Is the subbasis of a topological space preserved under an open continuous map? Let $X$ and $Y$ be topological spaces, and $f:X\to Y$ a continuous, surjective, and open function. If $\{S_\alpha\}_\alpha$ is a subbasis of $X$, is $\{f(S_\alpha)\}_\alpha$ a subbasis of $Y$ ? That is, if the topology on $X$ is the smallest one containing $\{S_\alpha\}_\alpha$, is the topology on $Y$ the smallest one containing $\{f(S_\alpha)\}_\alpha$ ? Note that the image of a basis of $X$ is a basis of the topology on $Y$.
 A: The answer is NO: Let
$$f:\mathbb{Z}\to\{0,1\}$$
be a function defined by $f(\mbox{even})=0$ and $f(\mbox{odd})=1$.
Give $\mathbb{Z}$ and $\{0,1\}$ the discrete topologies. Then $f$ is open and continuous. The rays in $\mathbb{Z}$  of the form
$$(n,\infty)\qquad\mbox{and}\qquad(-\infty,n)$$
form a subbasis of $\mathbb{Z}$. Their images in $\{0,1\}$ are all the entire set $\{0,1\}$, so they do not form a subbasis of the discrete topology on $\{0,1\}$.
A: I think yes. Let's explore!

Let $f \colon X \to Y$ be an open continuous map, where $X$ and $Y$ are topological spaces.

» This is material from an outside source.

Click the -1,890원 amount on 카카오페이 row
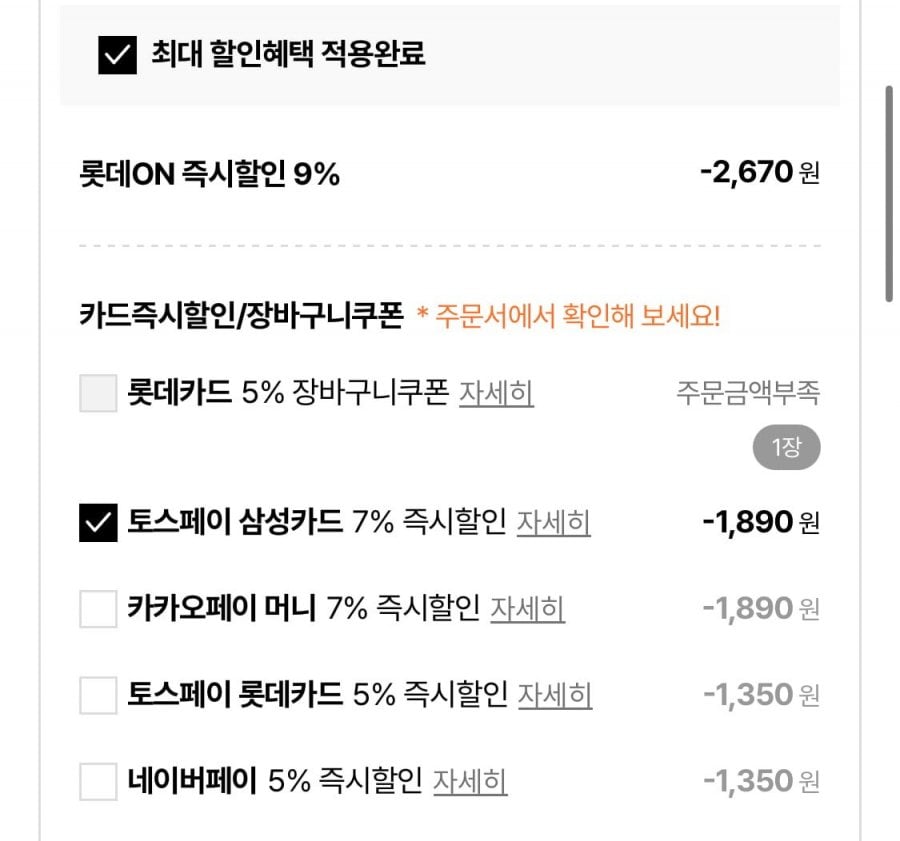The height and width of the screenshot is (841, 900). (760, 608)
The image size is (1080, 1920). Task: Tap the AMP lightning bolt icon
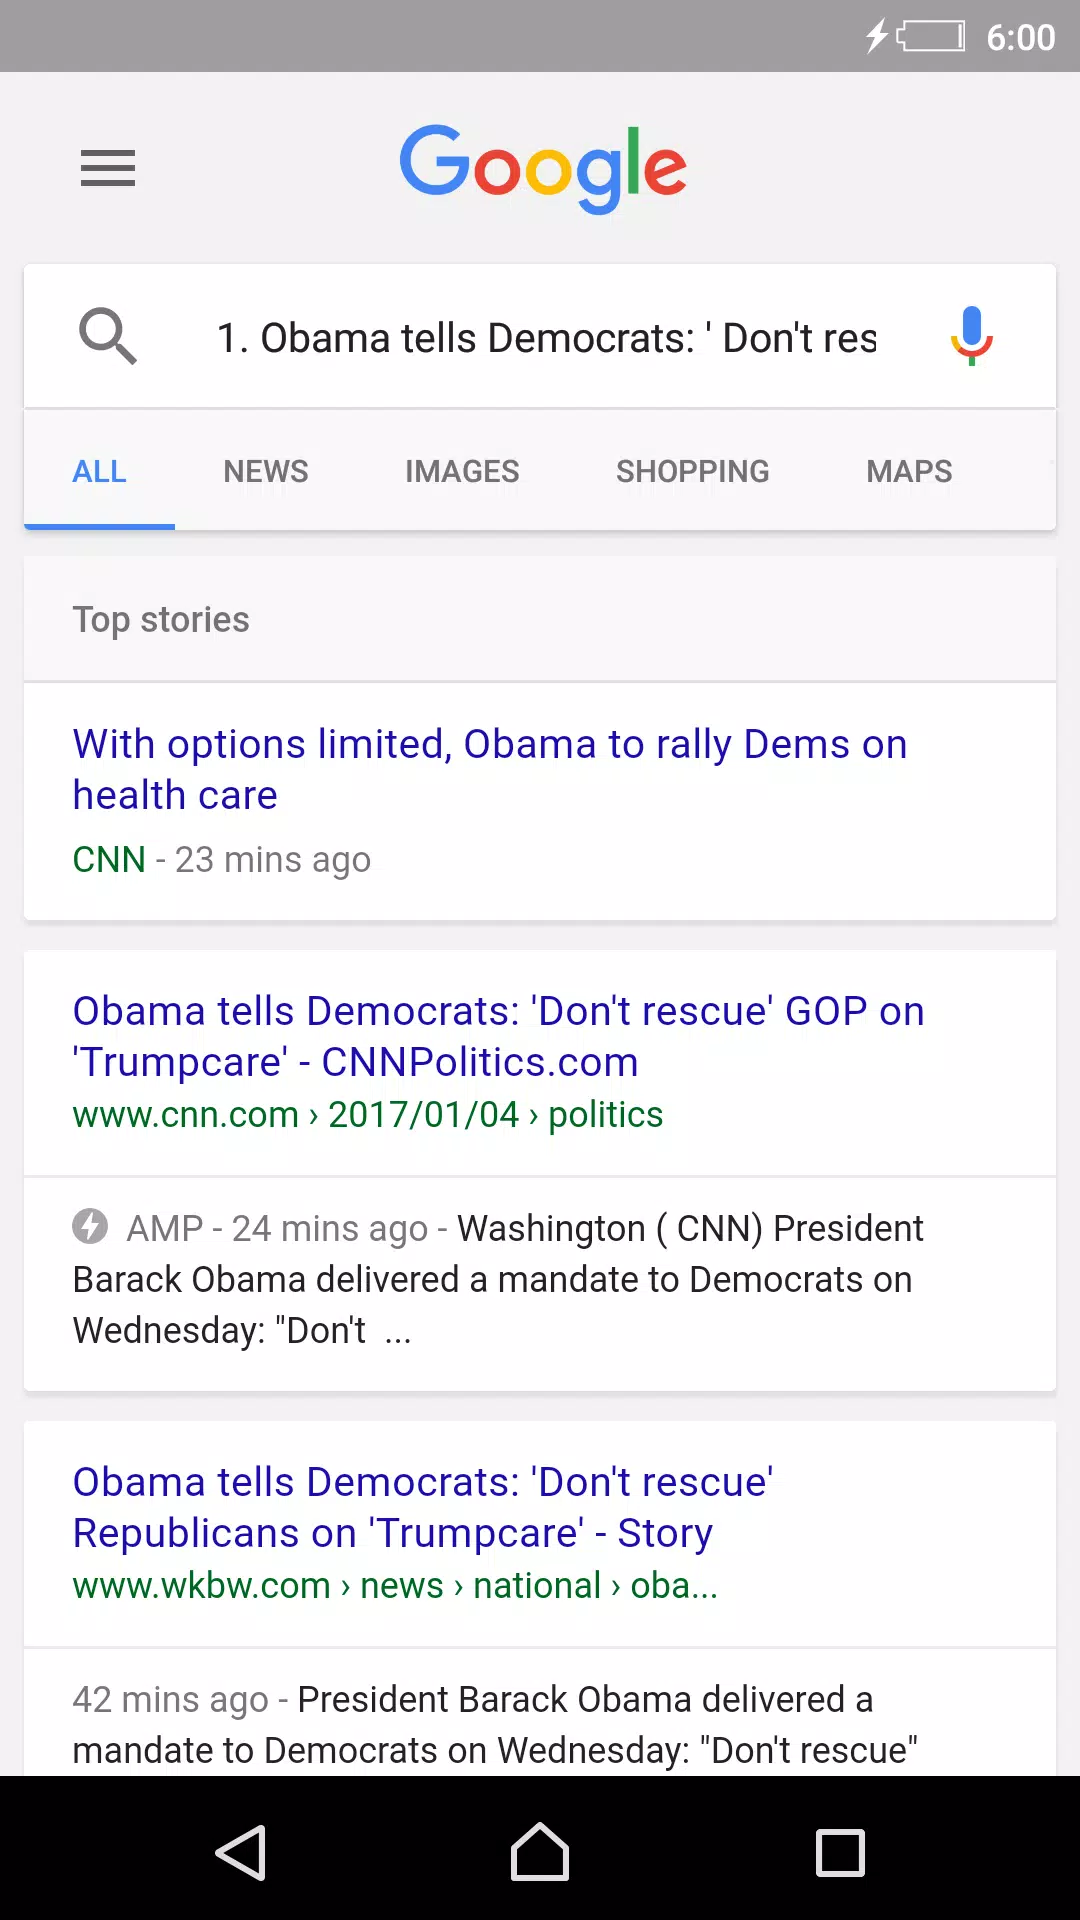[90, 1226]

Let $\mathscr{S}$ be a subbasis for $X$. Then the collection
  $$ \big\{ \, f(S) \, \colon \, S \in \mathscr{S} \, \big\} \tag{1} $$
  is a subbasis for the subspace $F(X)$ of $Y$. [Does this conclusion hold?]

In what follows, I'll be using the approach used by Munkres in defining subbasis for a topological spaces.
Proof:

First, we note that, as 
  $$ \bigcup_{S \in \mathscr{S}} S = X, $$
  so we must also have
  $$ \bigcup_{S \in \mathscr{S}} f(S) = f \big( \bigcup_{S \in \mathscr{S}} S  \big) = f(X). $$
  Thus the collection (1) is a subbasis for some topology on $f(X)$. 
For any $n \in \mathbb{N}$ and for any sets $S_1, \ldots, S_n \in \mathscr{S}$, the set 
  $S_1 \cap \cdots \cap S_n$ is a basis set for the topology of $f(X)$, and conversely any basis set for the topology of $X$ is of the form $S_1 \cap \cdots \cap S_n$, where $n \in \mathbb{N}$ and $S_1, \ldots, S_n \in \mathscr{S}$.
Let $V$ be any open set in $f(X)$. Then $V = f(X) \cap V^\prime$ for some open set $V^\prime$ in $Y$. Then we find that
  $$
\begin{align} &= f^{-1} \big( f(X) \cap V^\prime \big) \\
&= f^{-1} \big( f(X) \big) \cap f^{-1} \big( V^\prime \big) \\
&= X \cap f^{-1} \big( V^\prime \big) \\
&= f^{-1} \big( V^\prime \big),
\end{align}
$$
  which is an open set in $X$, being the inverse image under the continuous map $f$ of an open set $V^\prime$ in $Y$. 
In short, for any open set $V$ in $f(X)$, the inverse image $f^{-1}(V)$ is again an open set in $X$ and thus expressable as a union of sets of the form $S_1 \cap \cdots \cap S_n$, where $n \in \mathbb{N}$ and $S_1, \ldots, S_n \in \mathscr{S}$.
However, there is one problem: Unless $f$ is injective, the equality
  $$ f \big( S_1 \cap \cdots \cap S_n \big) = f \big( S_1 \big) \cap \cdots \cap f \big( S_n \big) $$
  need not hold.
Moreover, although
  $$ f\big( f^{-1}(V) \big) \subset V $$
  holds, the equality
  $$ f\big( f^{-1}(V) \big) = V $$
  does not hold in general if $f$ is not surjective.

Please refer to Sec. 2 in Munkres's Topology, 2nd edition.
Can you figure out the answer to your question from this?